Un an plus tard, l’expérience, dont le riche bilan vient d’être publié, se poursuit. Elle est réactivée chaque fois que de besoin, par exemple, ces temps-ci, pour inciter de vive voix les Séquanodyonisiens à se faire vacciner.

Dès le début de la crise sanitaire, 300 agents dotés d’un ordinateur et d’un smartphone se sont portés volontaires pour appeler les quelque 50 000 personnes recensées dans les fichiers des aides sociales que le département distribue, titulaires de la carte de transports gratuits Améthyste pour les plus de 60 ans, bénéficiaires de l’allocation personnalisée d’autonomie, de l’allocation aux adultes handicapés, du revenu de solidarité active âgés de 60 ans et plus…

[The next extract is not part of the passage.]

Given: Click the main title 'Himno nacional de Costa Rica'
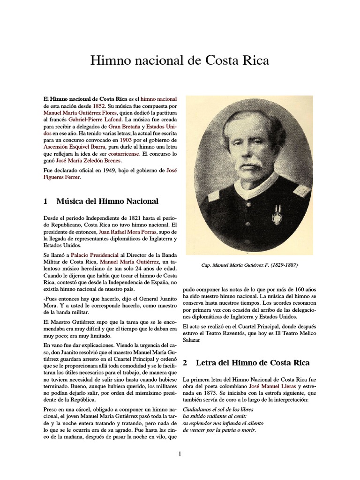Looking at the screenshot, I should click(180, 61).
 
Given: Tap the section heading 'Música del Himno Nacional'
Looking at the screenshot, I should click(107, 201).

Lire aussi la tribune : Coronavirus : « Les inégalités tuent aujourd’hui en Seine-Saint-Denis »

La campagne a donné lieu à plus de 26 000 entretiens utiles et 1 600 signalements auprès des services sociaux compétents. « Nous avons par exemple pu identifier des personnes très seules qui ne manquaient de rien sinon de compagnie et que nous rappelions toutes les semaines, poursuit M. Quesnel. Nous avons aussi constaté de nombreux cas d’anxiété liée au Covid, peur de sortir de chez soi, de voir interrompre le versement de ses allocations que le département a pourtant reconduites automatiquement, et détecté des personnes victimes de violences familiales ou conjugales, que nous orientons vers les associations spécialisées. »

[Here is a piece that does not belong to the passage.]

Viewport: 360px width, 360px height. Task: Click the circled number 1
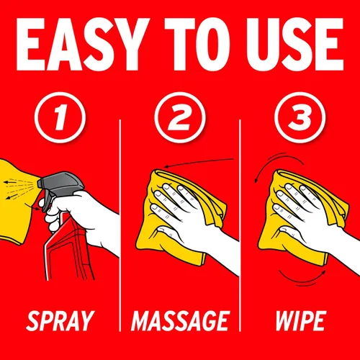[60, 117]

« Une belle aventure humaine »

Françoise Abderide, 59 ans, chargée des événements et que la crise a donc mise au chômage technique, a été l’une des plus actives de ces volontaires, passant plus de 400 appels à elle seule, entre avril et juin : « Pour moi qui ai déjà participé à des distributions alimentaires dans mon quartier, à Stains, c’était une évidence de participer à la campagne. Après avoir passé le moment de défiance des interlocuteurs, persuadés qu’on les appelle pour leur vendre quelque chose, la confiance s’installe et la conversation peut durer de dix minutes à une heure et demie ! Je me souviens d’une famille dont le père est lourdement handicapé moteur, la mère était alors malade du Covid et la marche de la maison, courses, ménage, soins, reposait entièrement sur la fillette de 10 ans : j’ai pu débloquer en urgence une aide à domicile », confie Mme Abderide.